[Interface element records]
* * * * * * *

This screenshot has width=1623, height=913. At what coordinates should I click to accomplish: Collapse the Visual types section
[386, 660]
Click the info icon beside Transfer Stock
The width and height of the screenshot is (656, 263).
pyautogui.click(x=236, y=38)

* * * * * * *

◆ Requirements: Rewrite every one of the records with "coordinates" replaced by "position", keeping everything else the same.

◆ Reply:
This screenshot has width=1623, height=913. At what position should I click to accomplish: Collapse the Visual types section
[386, 660]
Click the info icon beside Transfer Stock
The width and height of the screenshot is (656, 263).
pyautogui.click(x=236, y=38)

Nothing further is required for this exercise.